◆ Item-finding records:
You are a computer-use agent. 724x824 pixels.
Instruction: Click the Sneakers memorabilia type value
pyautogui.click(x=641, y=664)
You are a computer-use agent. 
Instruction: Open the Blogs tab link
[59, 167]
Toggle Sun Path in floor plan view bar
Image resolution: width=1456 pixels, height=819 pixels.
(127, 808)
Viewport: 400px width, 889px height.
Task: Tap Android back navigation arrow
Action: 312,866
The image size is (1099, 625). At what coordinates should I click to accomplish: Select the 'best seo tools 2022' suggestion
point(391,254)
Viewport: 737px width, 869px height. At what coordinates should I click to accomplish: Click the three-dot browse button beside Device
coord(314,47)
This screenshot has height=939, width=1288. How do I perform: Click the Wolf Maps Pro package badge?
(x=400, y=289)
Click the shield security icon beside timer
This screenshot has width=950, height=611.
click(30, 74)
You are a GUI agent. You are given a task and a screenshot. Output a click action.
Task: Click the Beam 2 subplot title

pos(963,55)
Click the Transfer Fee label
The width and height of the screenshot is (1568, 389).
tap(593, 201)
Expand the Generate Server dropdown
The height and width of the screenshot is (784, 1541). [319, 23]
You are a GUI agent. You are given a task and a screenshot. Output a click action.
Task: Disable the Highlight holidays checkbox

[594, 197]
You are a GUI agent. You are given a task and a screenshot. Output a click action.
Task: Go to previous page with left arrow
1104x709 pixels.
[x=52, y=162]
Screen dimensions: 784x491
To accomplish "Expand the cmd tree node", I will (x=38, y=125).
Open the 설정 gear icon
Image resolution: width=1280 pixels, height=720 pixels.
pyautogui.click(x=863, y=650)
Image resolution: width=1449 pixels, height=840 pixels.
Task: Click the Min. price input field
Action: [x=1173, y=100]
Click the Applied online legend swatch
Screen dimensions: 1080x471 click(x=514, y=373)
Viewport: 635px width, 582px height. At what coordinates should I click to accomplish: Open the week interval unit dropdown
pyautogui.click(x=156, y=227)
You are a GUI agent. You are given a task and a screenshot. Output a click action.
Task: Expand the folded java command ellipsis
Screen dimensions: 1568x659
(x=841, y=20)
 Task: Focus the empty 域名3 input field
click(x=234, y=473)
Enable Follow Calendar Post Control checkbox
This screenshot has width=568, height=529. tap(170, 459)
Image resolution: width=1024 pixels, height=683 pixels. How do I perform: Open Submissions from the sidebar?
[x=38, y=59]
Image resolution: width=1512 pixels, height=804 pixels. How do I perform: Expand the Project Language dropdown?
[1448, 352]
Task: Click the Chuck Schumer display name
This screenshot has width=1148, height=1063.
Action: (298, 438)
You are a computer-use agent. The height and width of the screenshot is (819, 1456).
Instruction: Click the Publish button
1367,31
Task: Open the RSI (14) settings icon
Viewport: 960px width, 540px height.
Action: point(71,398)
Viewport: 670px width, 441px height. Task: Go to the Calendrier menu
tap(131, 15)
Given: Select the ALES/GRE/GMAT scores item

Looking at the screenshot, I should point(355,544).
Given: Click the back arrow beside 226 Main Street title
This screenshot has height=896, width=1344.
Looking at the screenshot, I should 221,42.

◆ Written request:
Give back all of the lines above word for word, without changing anything.

◆ Completed task:
You are a computer-use agent. 724x824 pixels.
Instruction: Click the Sneakers memorabilia type value
pyautogui.click(x=641, y=664)
You are a computer-use agent. 
Instruction: Open the Blogs tab link
[59, 167]
Toggle Sun Path in floor plan view bar
Image resolution: width=1456 pixels, height=819 pixels.
(127, 808)
Viewport: 400px width, 889px height.
Task: Tap Android back navigation arrow
Action: 312,866
The image size is (1099, 625). At what coordinates should I click to accomplish: Select the 'best seo tools 2022' suggestion
point(391,254)
Viewport: 737px width, 869px height. At what coordinates should I click to accomplish: Click the three-dot browse button beside Device
coord(314,47)
This screenshot has height=939, width=1288. How do I perform: Click the Wolf Maps Pro package badge?
(x=400, y=289)
Click the shield security icon beside timer
This screenshot has width=950, height=611.
click(30, 74)
You are a GUI agent. You are given a task and a screenshot. Output a click action.
Task: Click the Beam 2 subplot title

pos(963,55)
Click the Transfer Fee label
The width and height of the screenshot is (1568, 389).
tap(593, 201)
Expand the Generate Server dropdown
The height and width of the screenshot is (784, 1541). [319, 23]
You are a GUI agent. You are given a task and a screenshot. Output a click action.
Task: Disable the Highlight holidays checkbox

[594, 197]
You are a GUI agent. You are given a task and a screenshot. Output a click action.
Task: Go to previous page with left arrow
1104x709 pixels.
[x=52, y=162]
Screen dimensions: 784x491
To accomplish "Expand the cmd tree node", I will (x=38, y=125).
Open the 설정 gear icon
Image resolution: width=1280 pixels, height=720 pixels.
pyautogui.click(x=863, y=650)
Image resolution: width=1449 pixels, height=840 pixels.
Task: Click the Min. price input field
Action: [x=1173, y=100]
Click the Applied online legend swatch
Screen dimensions: 1080x471 click(x=514, y=373)
Viewport: 635px width, 582px height. At what coordinates should I click to accomplish: Open the week interval unit dropdown
pyautogui.click(x=156, y=227)
You are a GUI agent. You are given a task and a screenshot. Output a click action.
Task: Expand the folded java command ellipsis
Screen dimensions: 1568x659
(x=841, y=20)
 Task: Focus the empty 域名3 input field
click(x=234, y=473)
Enable Follow Calendar Post Control checkbox
This screenshot has width=568, height=529. tap(170, 459)
Image resolution: width=1024 pixels, height=683 pixels. How do I perform: Open Submissions from the sidebar?
[x=38, y=59]
Image resolution: width=1512 pixels, height=804 pixels. How do I perform: Expand the Project Language dropdown?
[1448, 352]
Task: Click the Chuck Schumer display name
This screenshot has width=1148, height=1063.
Action: (298, 438)
You are a computer-use agent. The height and width of the screenshot is (819, 1456).
Instruction: Click the Publish button
1367,31
Task: Open the RSI (14) settings icon
Viewport: 960px width, 540px height.
Action: point(71,398)
Viewport: 670px width, 441px height. Task: Go to the Calendrier menu
tap(131, 15)
Given: Select the ALES/GRE/GMAT scores item

Looking at the screenshot, I should point(355,544).
Given: Click the back arrow beside 226 Main Street title
This screenshot has height=896, width=1344.
Looking at the screenshot, I should 221,42.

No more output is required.